- [TRY IT] Look through the entries below and extract exactly the lines from the one containing "Select 1/16th from the EchoNote list" through the one containing "Image resolution: width=405", ends included.

[Source records]
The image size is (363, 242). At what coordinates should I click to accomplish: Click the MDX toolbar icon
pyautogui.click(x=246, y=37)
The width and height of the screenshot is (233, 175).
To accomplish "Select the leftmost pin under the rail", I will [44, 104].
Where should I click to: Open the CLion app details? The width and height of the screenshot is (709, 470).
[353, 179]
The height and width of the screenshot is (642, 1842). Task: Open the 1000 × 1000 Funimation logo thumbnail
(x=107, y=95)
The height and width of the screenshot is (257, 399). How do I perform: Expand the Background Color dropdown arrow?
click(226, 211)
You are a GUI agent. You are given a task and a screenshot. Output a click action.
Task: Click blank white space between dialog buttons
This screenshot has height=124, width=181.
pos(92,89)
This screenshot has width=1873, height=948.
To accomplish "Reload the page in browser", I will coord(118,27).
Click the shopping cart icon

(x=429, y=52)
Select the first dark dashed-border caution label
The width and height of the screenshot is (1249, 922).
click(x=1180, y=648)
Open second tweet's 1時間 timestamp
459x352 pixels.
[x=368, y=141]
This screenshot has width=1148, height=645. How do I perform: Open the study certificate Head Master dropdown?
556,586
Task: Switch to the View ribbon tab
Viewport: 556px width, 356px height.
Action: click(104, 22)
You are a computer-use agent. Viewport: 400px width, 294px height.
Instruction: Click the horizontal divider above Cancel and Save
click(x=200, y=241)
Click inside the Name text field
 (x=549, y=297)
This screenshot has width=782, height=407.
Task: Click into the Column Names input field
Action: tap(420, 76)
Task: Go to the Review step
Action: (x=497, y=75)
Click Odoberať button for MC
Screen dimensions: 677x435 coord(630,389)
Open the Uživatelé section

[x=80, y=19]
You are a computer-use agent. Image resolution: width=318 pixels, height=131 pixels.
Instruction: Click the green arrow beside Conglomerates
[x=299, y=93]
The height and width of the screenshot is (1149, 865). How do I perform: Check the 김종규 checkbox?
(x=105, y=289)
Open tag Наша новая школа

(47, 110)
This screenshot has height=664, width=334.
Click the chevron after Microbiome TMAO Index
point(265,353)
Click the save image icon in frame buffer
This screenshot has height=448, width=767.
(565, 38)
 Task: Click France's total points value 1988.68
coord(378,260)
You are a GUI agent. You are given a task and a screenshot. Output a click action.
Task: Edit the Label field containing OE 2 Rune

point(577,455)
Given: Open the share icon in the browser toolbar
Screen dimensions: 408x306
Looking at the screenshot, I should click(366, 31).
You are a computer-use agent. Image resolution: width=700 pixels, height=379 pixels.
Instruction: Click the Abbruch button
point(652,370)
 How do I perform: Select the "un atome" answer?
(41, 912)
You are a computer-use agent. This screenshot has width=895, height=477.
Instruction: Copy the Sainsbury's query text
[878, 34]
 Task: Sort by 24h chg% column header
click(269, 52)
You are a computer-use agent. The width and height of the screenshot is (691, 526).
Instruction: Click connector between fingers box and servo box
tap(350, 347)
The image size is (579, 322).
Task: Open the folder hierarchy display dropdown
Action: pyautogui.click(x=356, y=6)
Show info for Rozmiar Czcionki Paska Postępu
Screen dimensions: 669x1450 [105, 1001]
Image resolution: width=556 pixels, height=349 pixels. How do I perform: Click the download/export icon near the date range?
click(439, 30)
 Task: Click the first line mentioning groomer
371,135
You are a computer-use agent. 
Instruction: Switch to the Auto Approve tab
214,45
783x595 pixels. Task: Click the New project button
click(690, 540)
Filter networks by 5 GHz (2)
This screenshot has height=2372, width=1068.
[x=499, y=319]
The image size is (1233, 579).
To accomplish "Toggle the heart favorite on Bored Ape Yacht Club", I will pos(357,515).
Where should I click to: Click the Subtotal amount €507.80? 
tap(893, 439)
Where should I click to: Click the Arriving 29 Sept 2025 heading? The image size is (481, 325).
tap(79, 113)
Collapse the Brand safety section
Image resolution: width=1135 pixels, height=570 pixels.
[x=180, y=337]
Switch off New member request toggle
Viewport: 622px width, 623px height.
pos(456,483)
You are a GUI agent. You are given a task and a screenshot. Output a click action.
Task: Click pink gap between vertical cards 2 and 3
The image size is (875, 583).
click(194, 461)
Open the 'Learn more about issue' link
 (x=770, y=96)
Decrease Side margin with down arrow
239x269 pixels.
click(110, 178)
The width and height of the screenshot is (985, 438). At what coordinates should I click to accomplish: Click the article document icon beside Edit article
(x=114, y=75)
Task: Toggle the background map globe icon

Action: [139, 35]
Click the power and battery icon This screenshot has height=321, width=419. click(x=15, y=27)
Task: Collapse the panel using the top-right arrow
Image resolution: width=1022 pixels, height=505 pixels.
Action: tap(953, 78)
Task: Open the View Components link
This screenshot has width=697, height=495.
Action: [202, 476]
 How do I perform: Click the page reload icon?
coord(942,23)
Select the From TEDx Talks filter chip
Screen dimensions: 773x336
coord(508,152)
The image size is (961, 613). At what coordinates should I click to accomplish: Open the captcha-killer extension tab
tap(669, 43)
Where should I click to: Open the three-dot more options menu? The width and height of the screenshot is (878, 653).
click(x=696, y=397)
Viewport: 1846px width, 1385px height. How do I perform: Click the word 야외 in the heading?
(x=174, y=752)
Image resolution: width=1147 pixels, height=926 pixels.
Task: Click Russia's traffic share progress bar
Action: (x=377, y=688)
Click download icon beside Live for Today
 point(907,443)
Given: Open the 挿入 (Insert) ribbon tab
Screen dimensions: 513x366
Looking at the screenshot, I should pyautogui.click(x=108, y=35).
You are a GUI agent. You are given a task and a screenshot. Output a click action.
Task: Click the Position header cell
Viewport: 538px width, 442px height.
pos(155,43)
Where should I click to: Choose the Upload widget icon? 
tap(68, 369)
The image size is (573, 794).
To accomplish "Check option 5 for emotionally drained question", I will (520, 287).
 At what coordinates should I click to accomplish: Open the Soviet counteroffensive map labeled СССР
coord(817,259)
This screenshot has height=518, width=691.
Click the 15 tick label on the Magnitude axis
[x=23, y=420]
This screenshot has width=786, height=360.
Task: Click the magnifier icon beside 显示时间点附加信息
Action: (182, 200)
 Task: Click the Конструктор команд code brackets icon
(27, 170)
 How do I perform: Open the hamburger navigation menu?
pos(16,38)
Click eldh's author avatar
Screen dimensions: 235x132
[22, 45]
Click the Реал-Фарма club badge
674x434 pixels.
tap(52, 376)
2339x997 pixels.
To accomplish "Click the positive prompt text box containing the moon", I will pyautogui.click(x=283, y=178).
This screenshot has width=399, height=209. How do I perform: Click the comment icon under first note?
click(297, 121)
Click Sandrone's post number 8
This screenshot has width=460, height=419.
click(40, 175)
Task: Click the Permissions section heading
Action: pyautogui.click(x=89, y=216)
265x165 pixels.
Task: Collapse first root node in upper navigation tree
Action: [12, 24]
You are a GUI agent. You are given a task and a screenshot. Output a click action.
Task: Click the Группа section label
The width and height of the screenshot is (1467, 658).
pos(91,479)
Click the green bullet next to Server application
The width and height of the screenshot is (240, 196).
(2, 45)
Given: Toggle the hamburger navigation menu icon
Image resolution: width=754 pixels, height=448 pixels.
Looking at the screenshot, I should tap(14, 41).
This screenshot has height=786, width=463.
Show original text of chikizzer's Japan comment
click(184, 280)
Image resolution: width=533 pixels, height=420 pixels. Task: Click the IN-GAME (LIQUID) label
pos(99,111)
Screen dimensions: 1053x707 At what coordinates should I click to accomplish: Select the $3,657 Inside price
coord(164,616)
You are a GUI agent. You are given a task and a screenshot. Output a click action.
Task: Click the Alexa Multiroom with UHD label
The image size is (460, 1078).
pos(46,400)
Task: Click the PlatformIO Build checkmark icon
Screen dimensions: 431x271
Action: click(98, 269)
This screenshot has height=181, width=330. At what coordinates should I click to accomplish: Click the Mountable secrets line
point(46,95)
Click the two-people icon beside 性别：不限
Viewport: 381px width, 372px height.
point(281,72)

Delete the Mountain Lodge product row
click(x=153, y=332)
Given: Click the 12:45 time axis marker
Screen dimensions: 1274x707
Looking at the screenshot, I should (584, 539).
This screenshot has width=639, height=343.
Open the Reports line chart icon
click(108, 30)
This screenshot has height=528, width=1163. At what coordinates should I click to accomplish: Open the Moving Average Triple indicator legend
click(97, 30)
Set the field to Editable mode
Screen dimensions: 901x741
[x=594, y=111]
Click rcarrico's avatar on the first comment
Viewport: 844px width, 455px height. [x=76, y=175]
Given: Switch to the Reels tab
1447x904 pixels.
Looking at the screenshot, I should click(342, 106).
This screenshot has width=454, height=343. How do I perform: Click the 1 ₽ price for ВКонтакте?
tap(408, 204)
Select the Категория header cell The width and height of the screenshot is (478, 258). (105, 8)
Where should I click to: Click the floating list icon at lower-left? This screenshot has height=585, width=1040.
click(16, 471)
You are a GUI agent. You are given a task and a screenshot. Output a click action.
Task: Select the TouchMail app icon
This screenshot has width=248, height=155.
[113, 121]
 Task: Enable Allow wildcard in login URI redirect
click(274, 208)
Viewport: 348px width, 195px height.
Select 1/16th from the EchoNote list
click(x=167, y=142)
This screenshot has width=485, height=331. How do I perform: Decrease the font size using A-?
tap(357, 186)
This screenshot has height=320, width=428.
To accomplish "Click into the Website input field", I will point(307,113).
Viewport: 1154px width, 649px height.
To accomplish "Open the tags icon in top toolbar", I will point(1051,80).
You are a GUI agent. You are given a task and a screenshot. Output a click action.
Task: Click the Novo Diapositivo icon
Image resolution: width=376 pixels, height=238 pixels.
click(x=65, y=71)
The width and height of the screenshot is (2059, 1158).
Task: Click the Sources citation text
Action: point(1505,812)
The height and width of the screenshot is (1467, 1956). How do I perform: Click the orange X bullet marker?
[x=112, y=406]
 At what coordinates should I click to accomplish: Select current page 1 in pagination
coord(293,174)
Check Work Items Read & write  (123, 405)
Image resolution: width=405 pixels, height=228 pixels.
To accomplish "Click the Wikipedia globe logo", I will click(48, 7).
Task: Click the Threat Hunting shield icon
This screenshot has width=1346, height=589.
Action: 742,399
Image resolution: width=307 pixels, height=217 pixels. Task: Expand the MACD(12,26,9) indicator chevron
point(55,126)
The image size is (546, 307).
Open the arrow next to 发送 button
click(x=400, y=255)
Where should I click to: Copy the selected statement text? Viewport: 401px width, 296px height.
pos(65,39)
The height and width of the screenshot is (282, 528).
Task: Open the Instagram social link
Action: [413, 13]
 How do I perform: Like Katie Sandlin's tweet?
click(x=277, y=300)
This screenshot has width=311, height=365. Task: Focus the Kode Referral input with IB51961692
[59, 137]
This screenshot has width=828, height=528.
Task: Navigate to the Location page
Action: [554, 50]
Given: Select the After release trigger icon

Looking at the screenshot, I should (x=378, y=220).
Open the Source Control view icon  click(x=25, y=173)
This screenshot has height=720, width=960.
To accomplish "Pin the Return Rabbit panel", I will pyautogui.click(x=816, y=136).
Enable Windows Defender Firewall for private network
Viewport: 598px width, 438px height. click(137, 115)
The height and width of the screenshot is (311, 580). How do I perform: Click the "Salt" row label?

- [RESPONSE AREA]
Select 1/16th from the EchoNote list
click(x=167, y=142)
This screenshot has width=485, height=331. How do I perform: Decrease the font size using A-?
tap(357, 186)
This screenshot has height=320, width=428.
To accomplish "Click into the Website input field", I will point(307,113).
Viewport: 1154px width, 649px height.
To accomplish "Open the tags icon in top toolbar", I will point(1051,80).
You are a GUI agent. You are given a task and a screenshot. Output a click action.
Task: Click the Novo Diapositivo icon
Image resolution: width=376 pixels, height=238 pixels.
click(x=65, y=71)
The width and height of the screenshot is (2059, 1158).
Task: Click the Sources citation text
Action: point(1505,812)
The height and width of the screenshot is (1467, 1956). How do I perform: Click the orange X bullet marker?
[x=112, y=406]
 At what coordinates should I click to accomplish: Select current page 1 in pagination
coord(293,174)
Check Work Items Read & write  (123, 405)
Image resolution: width=405 pixels, height=228 pixels.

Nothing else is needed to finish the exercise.